TERNI, CHIUDONO LE ACCIAIERIE: LA CITTA' IN RIVOLTA
Terni, 29 gen. (Adnkronos) - Mobilitazione, iniziative di protesta, presidi, assemblee permanenti a Terni per scongiurare il rischio di chiusura del reparto magnetico Ast (Acciai speciali Terni) paventato dal gruppo tedesco della Thiessen Krupp. La notizia, non ancora confermata ufficialmente dalla proprieta', ha comunque creato un clima a pesante fra i 200 operai che lavorano nel reparto.

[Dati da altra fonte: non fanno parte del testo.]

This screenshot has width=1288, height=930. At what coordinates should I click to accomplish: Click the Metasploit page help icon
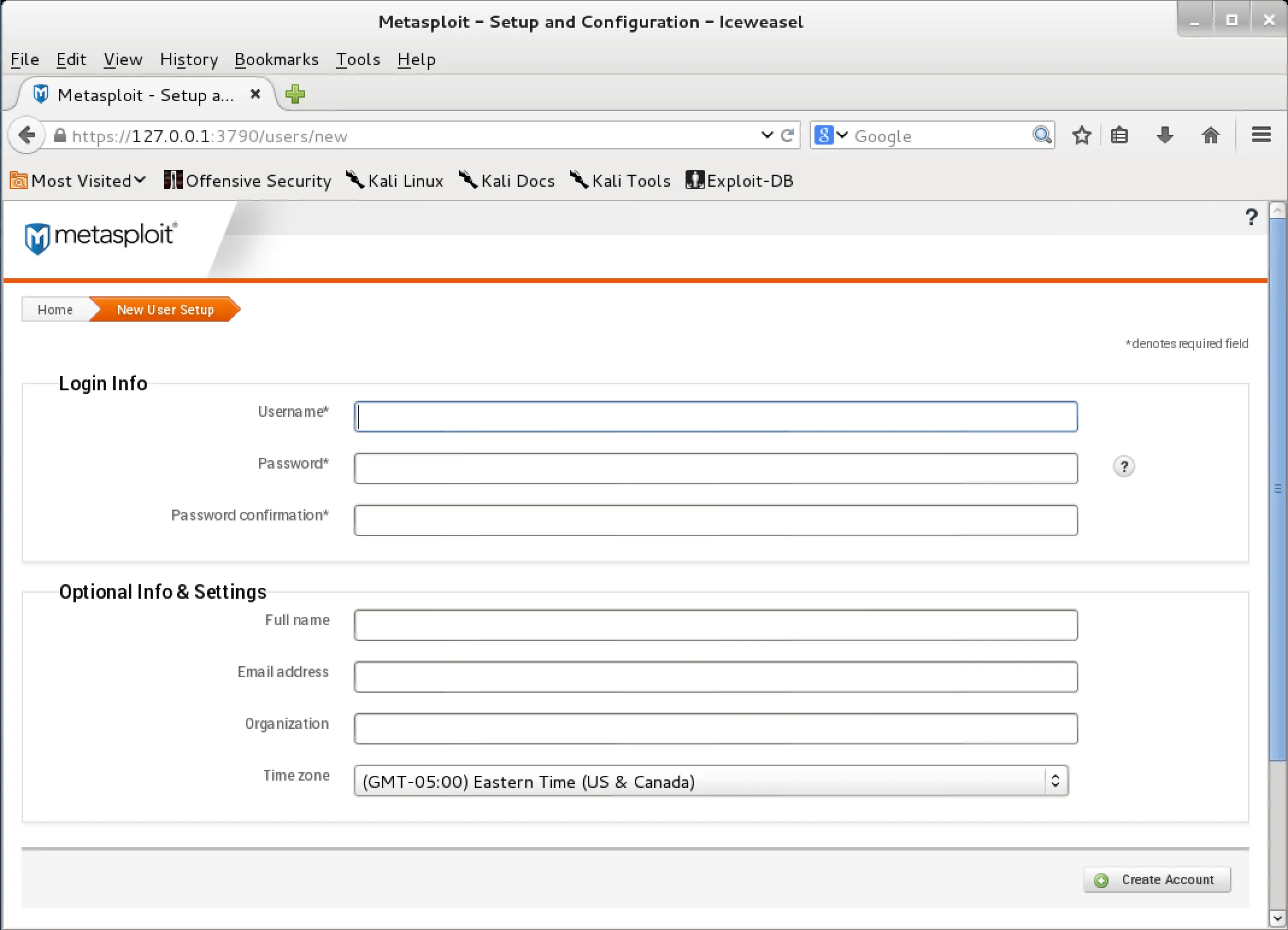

Sindacati, istituzioni- in prima linea il sindaco, Paolo Raffaelli, e il presidente della provincia Andrea Cavicchioli- hanno dato vita ad una task force al fianco degli operai e dei comitati di fabbrica per evitare lo stop della produzione del magnetico. Dopo i blocchi stradali e i presidi sindacali di questa mattina, gli operai domani si recheranno a Roma, dove, presso il ministero dell'Industra e' in programma un incontro con le parti sociali.
''Valuteremo nelle prossime ore -ha precisato il sindaco Raffaelli- ulteriori iniziative compreso lo sciopero generale e per difendere il tessuto sociale ed economico della citta' e della regione da scelte gestionali che andrebbero a penalizzare tanti lavoratori e le loro famiglie''.